Dr. Singh: I'm sure the audience doesn't need to hear about all that, Prakash. We're here to talk about science, remember? In other scientific news, the adorable bit of cosmic detritus known as Holy S#17 has evolved again, and sweet little Gimpi is really starting to grow up. I can't wait to see what--
- Prakash Singh: Prakash and Drippy! Remember? They called you "Drippy" due to the incontinence!
Dr. Singh: You still have... quite an imagination... don't listen to him, ladies and gentlemen, he's a very strange and disturbed individual. Isn't that right, Prakash?
- Prakash Singh: So they say, big sister! But I feel wonderful. Let's go have milkshakes! Why won't you return my calls, Drippy? Oh, it's so good to be on your lovely television show. You must be so successful! Surely you must have a beautiful house with plenty of spare rooms, I'd imagine!
Dr. Singh: Ugh. That's all the time we have for this week, ladies and gentlemen. On a disturbing final note: the Death Whisper was due for an update this week, but the artist working on it has fallen ill... it seems the very curse that gives the item its dark power has begun to infect its creator, as well! Look for a Death Whisper update sometime soon.
- Prakash Singh: Goodbye! My sister has to go buy me a milkshake now! The show is over!
Dr. Singh: No! Wait! Don't forget to vote in our weekly poll! Have a good night, ladies and gentlemen.
13 Evolving Item Report: Lotus, Fallen Wish, Nestegg & MoreEdit
- Announcement Evolving Item Report: Lotus, Fallen Wish, Nestegg & More - [NPC] Dr. Singh Thu Nov 13, 2008 8:52 pm
The latest news:
- Padmavati's Lotus is reaching its final stage!
- Captain Ara's Nestegg, Fallen Wish, Coocoon and Dander are evolving.
- A temporary solution to the "too many poses" issue?
- A visit from one of zOMG's most beloved characters...
To check out all the evolving items and plenty of other cool stuff, head over to the Cash Shop!
For the full report from Dr.

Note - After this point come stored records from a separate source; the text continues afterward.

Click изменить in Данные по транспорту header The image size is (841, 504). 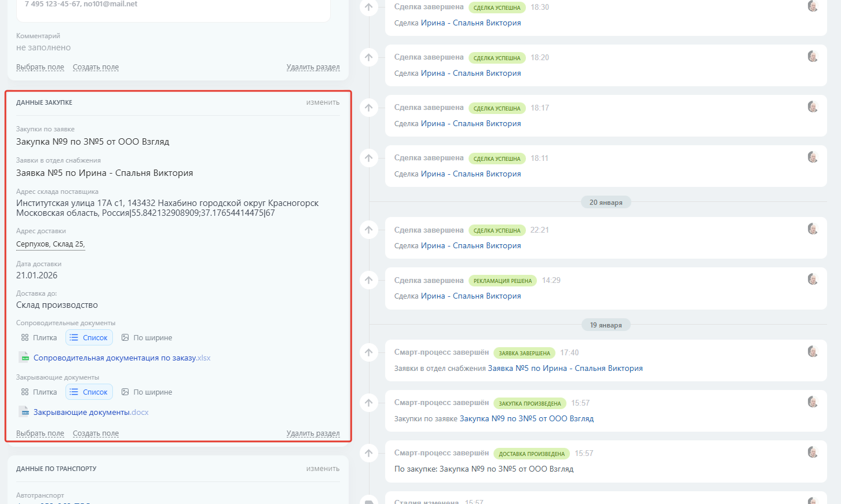[323, 469]
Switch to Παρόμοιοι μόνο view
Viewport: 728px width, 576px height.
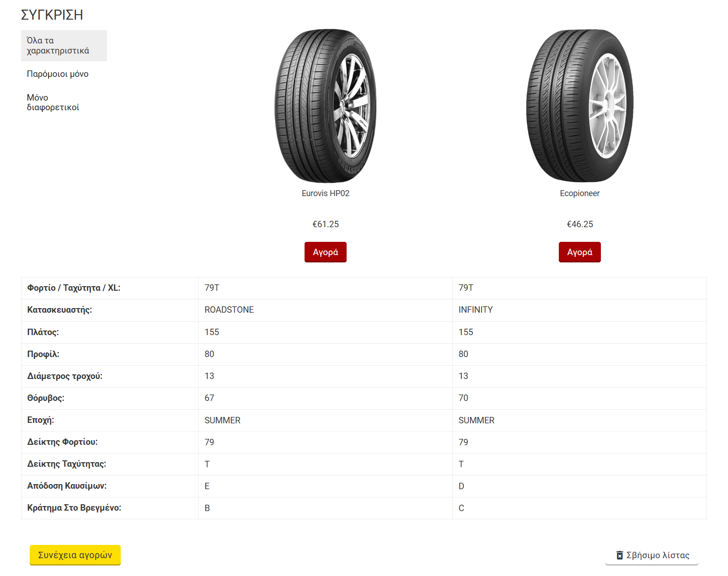coord(58,74)
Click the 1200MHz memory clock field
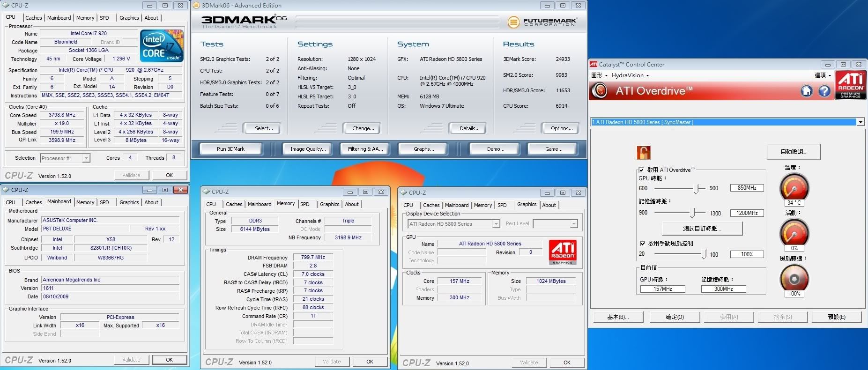 pyautogui.click(x=747, y=213)
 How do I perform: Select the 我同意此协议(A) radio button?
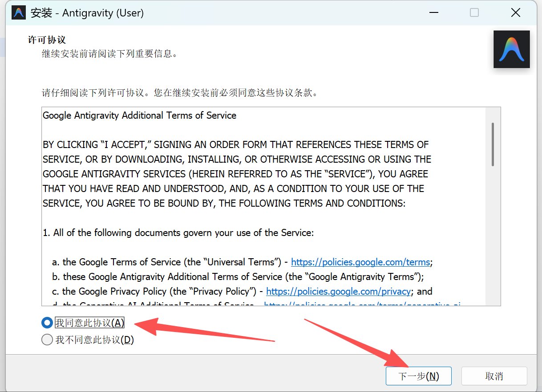click(x=47, y=323)
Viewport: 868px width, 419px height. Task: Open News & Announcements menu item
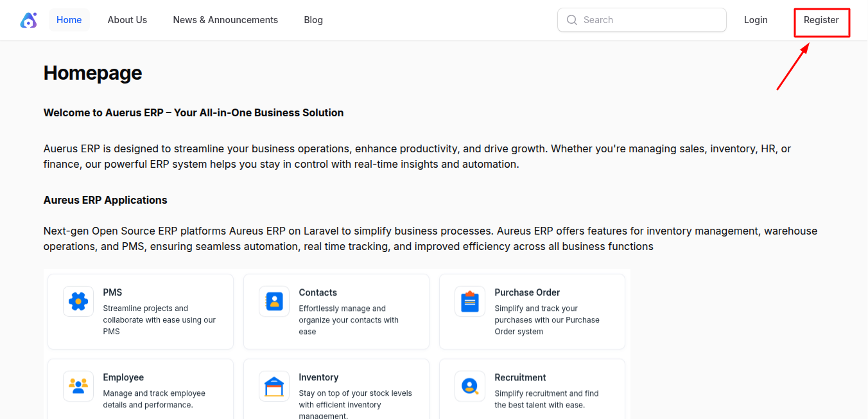(225, 20)
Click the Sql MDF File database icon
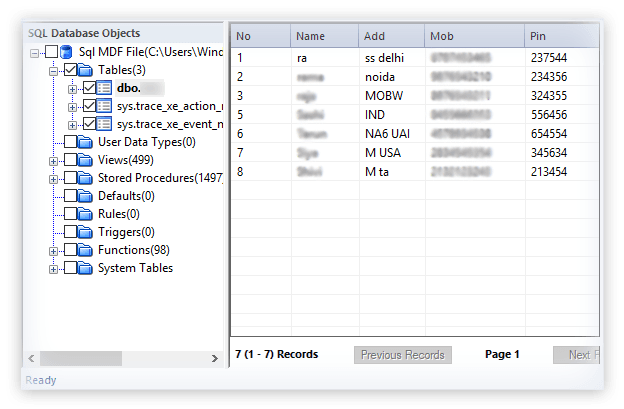624x409 pixels. click(x=67, y=52)
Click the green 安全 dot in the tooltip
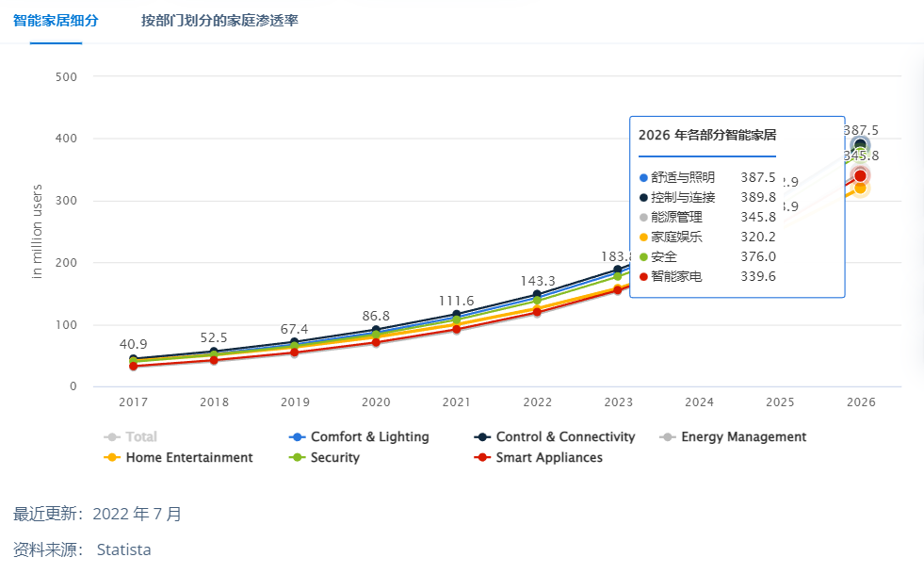 pos(643,256)
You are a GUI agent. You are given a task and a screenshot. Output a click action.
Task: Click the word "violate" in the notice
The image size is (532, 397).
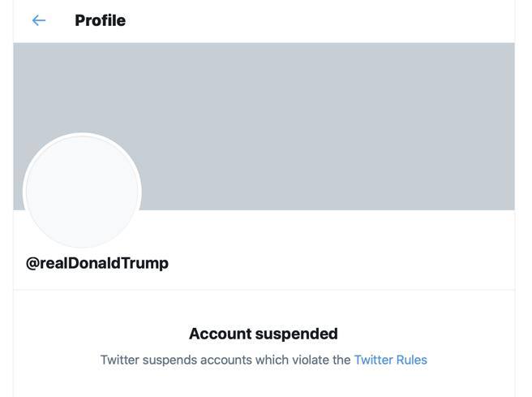pos(309,360)
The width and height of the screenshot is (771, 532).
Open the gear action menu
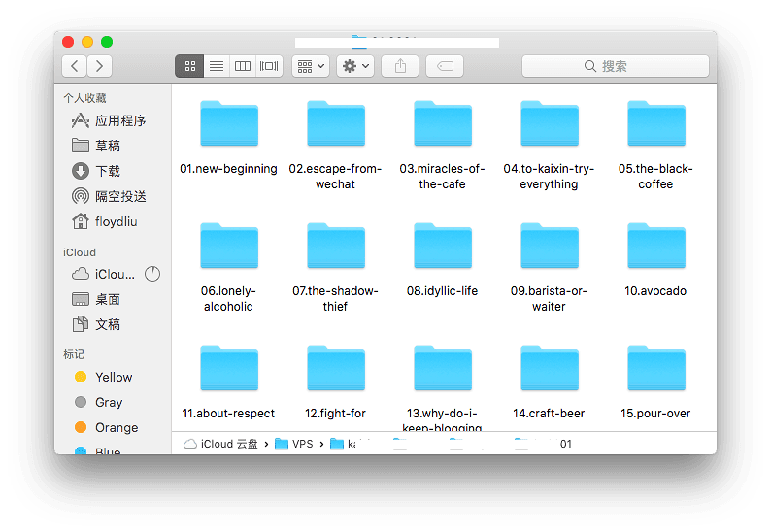pos(354,66)
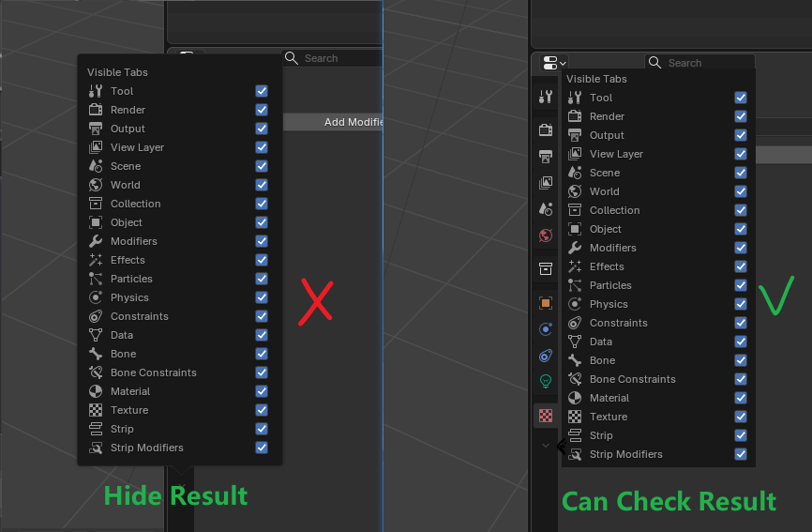
Task: Open the white Collection box sidebar tab
Action: 546,269
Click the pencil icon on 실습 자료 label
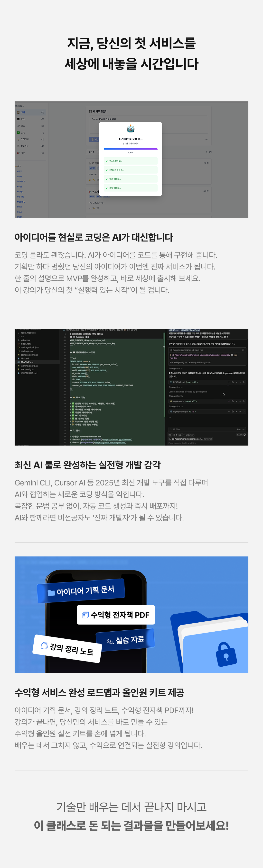 pyautogui.click(x=110, y=641)
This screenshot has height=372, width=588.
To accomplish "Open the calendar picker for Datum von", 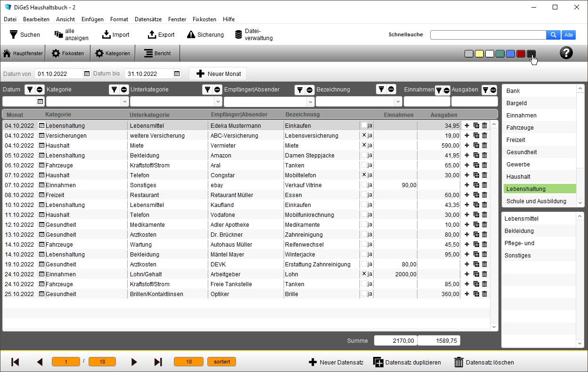I will [87, 74].
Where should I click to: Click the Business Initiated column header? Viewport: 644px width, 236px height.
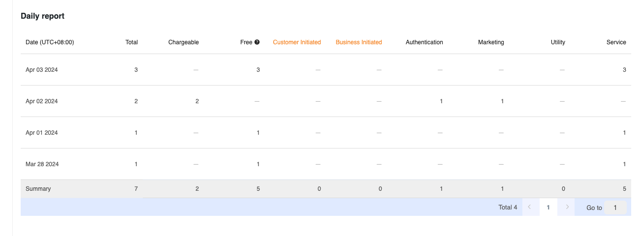tap(358, 42)
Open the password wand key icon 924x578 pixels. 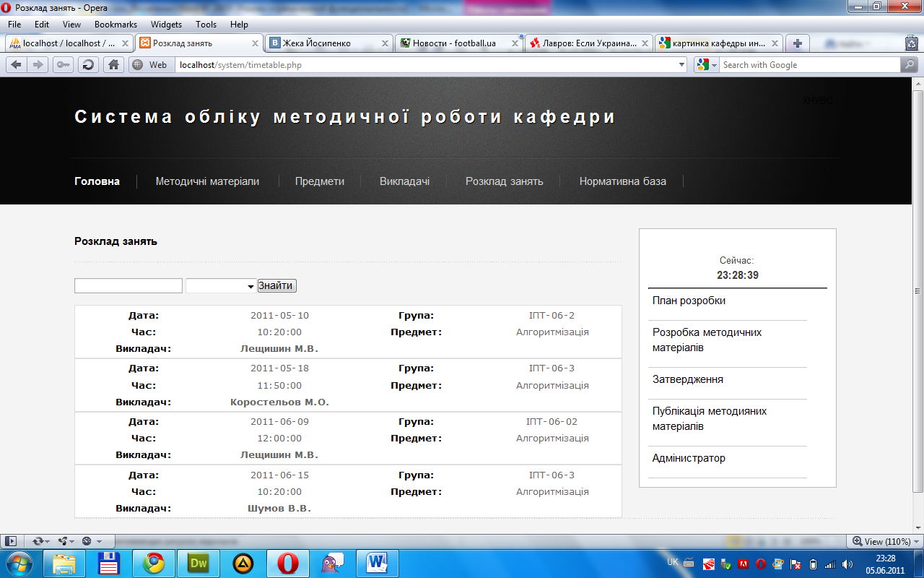(64, 65)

Singh and her very special guest, please read on...
Dr. Singh: Hi, guys! Welcome to the Evolving Item Report, where you can learn all the latest news about Gaia's coolest items. I've got a very special guest with me this week: Purvis, the son of legendary cattleman Rancher Bill! How are you, Purvis?
- Purvis: Wulp, got problems.
Dr. Singh: So I've heard! Rancher Bill was scheduled to be today's guest host, but he's been having so much trouble with the animated garlic in his fields that he had to cancel and send Purvis instead. How's the situation over there, Purvis?
- Purvis: Pa says I got a soft head on account of I fall down a lot.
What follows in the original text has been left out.